After denying a total of 19 counts, chief magistrate Douglas Ogoti barred Mr Sonko and other officials from his administration charged alongside him from accessing the county government offices, unless with permission from the investigator and for purposes of picking his belongings.

He then became the fifth governor after Kiambu’s Ferdinand Waititu- who was later impeached, Okoth Obado (Migori), Moses Lenolkulal (Samburu) and Muthomi Njuki (Tharaka Nithi), barred from accessing their offices. Garissa’s Ali Korane later joined the list.

In April a popular group he formed and which run parallel services to the county government, Sonko Rescue Team, moved to court accusing the national government of interfering with its activities.

The group accused the police of destroying its sanitiser spray booths erected at Kencom bus stage, Buruburu and Kibera.

The non-governmental organisation alleged that similar booths erected at Kenyatta National Hospital, Greenspan estate, Mathare and Korogocho, risk destruction unless the court intervened.

The group also alleged that the police had also interfered with its plans of distributing foodstuffs and other items such as face masks and hand sanitisers, to the less fortunate in the society, yet the government has not put any interventions in place.

“Sonko Rescue Team is a non-governmental organization which has been assisting the less fortunate members of the society in Nairobi. It has been empowering youths and women in Nairobi to increase access to clean water, education and health care services, among other service,” his lawyer submitted.
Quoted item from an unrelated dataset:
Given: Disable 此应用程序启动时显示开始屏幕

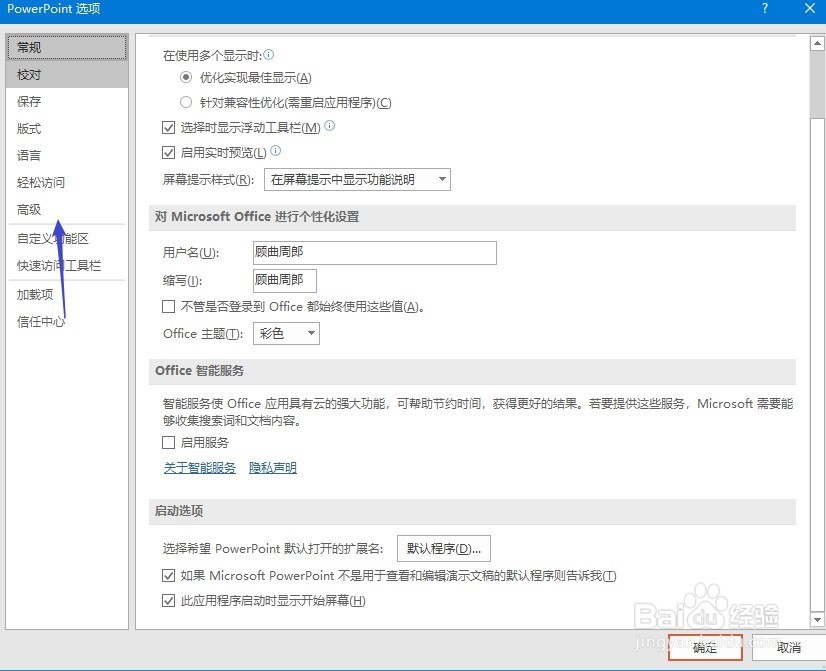Looking at the screenshot, I should point(169,600).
Mr Sonko is also battling with EACC over the acquisition of a property in Upper Hill, which initially belonged to the Trustees of Kenya Railways Staff Retirement Benefits Scheme. A company associated with him said he acquired the property, measuring 0.2025 hectares, in 2019 for Sh200 million.

Back to the Senate, the accusations were at times serious while others appeared laughable. For instance, the MCAs charged that he is “too greedy” to lead the city. He was also accused of spending taxpayers’ money to fly his daughter Saumu Mbuvi to the US disguised as county administrator.

Saumu allegedly accompanied Sonko’s wife, county First Lady Primrose Mbuvi, to the 62nd session of the Commission on the Status of Women held in New York from March 12 to 23, 2018.

County assembly Minority Leader Michael Ogada said Sonko flew his daughter in a first-class flight to the US.

Ogada told the Senate the governor’s daughter spent Sh220,000 on a chopper flying around New York City, and another Sh260,000 in what he described as an ‘offside party’ from the first lady’s conference in Philadelphia.